Atembeschwerden, trockener Mund und Druckstellen

Maske: Keimschleuder und lästiger Gräuel? Cynthia Möthrath, 25.04.2020 08:15 Uhr

Berlin - Nach langen Diskussionen steht ab kommender Woche die Maskenpflicht nun auch in den letzten Bundesländern fest. Für einige Apothekenmitarbeiter gehören die Masken jedoch schon länger zum Alltag. Das stundenlange Tragen hinterlässt seine Spuren – Experten warnen zudem vor einer gefährlichen Keimbelastung bei zu langer Tragedauer und unsachgemäßer Reinigung.

Das Tragen einer Maske ist für viele Menschen der blanke Horror: Neben schlechter Luft und Problemen bei der Verständigung durch akustische Einschränkungen kommt es auf Dauer beim Tragen auch zu weiteren Beschwerden.

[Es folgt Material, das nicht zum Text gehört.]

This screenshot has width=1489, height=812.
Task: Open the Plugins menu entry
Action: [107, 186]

Denn durch die Bedeckung von Mund und Nase können die Schleimhäute auf Dauer austrocknen: Die Nase wird trocken und wund, der Hals kratzt. Weil man mit Maske häufig lauter sprechen muss, werden die Stimmbänder zusätzlich beansprucht. Nach einem langen Arbeitstag streikt daher oft die Stimme.

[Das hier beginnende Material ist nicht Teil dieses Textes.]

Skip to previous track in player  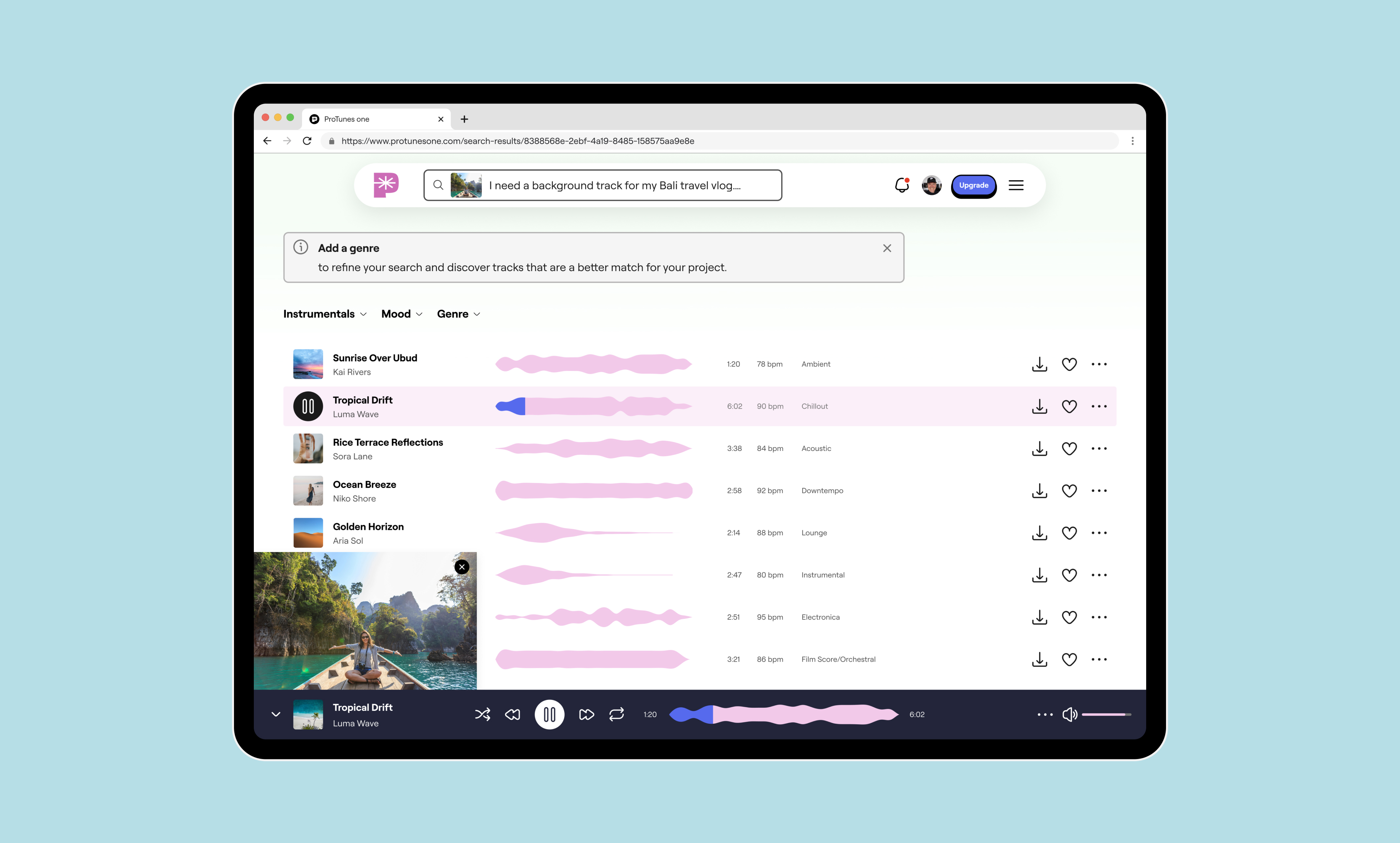[x=512, y=715]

Regelmäßige Schleimhautpflege

Um die Beschwerden zu lindern und Infektionen vorzubeugen, sollte derzeit vor allem auf die regelmäßige Pflege der Schleimhäute geachtet werden. Denn nur wenn sie ihre Schutzfunktionen in vollem Umfang ausüben können, stellen sie eine Barriere für Krankheitserreger dar. Regelmäßiges Trinken ist dabei besonders wichtig: Am besten sollten über den Tag verteilt mindestens zwei Liter Flüssigkeit zu sich genommen werden. Tees mit reizlindernden Bestandteilen – wie sie beispielsweise auch bei Reizhusten eingesetzt werden – können besonders hilfreich sein: Die in Huflattich, Malve, Eibisch oder Isländisch Moos enthaltenen Schleimstoffe legen sich wie ein Schutzfilm über die gereizten Schleimhäute und verhindern ein übermäßiges Austrocknen.

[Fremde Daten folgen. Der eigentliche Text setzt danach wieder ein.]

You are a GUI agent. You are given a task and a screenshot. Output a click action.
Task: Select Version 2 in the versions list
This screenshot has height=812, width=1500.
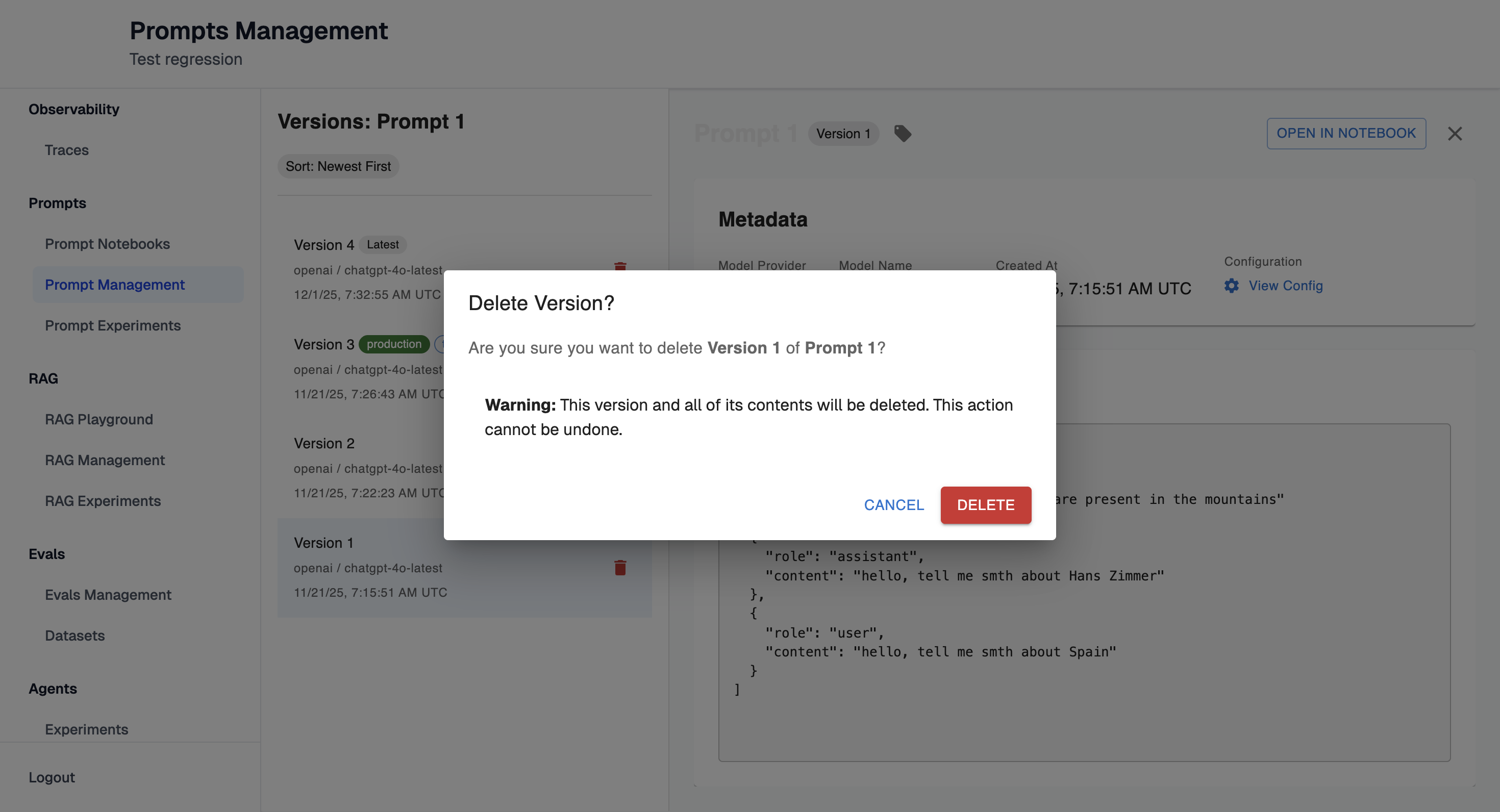324,444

Bonbons oder Lutschtabletten können häufig für noch besseren und langanhaltenderen Schutz der Schleimhäute sorgen. Außerdem können sie auch in stressigen Zeiten unbemerkt hinter der Maske gelutscht werden – wenn der Gang zum Wasserglas mal wieder entfällt, weil man nicht vom HV-Tisch wegkommt. Primelwurzel, Honig, Isländisch Moos oder spezielle Hydro-Komplexe kleiden die Schleimhäute des Mundes aus und sorgen für eine regelmäßige Befeuchtung der Halsschleimhäute beim Lutschen.

Für die Nase bietet sich die Anwendung von befeuchtenden Meerwasser- oder Kochsalzsprays an. Zusätze wie Dexpanthenol können die trockenen Schleimhäute zusätzlich pflegen und sie beim Abheilen unterstützen. Auch spezielle Nasensprays mit Sesamöl pflegen die Nasenschleimhäute intensiv und langanhaltend. Für alle, die nicht ständig sprühen wollen – eine Nasensalbe wirkt meist noch intensiver und muss nicht so häufig angewendet werden.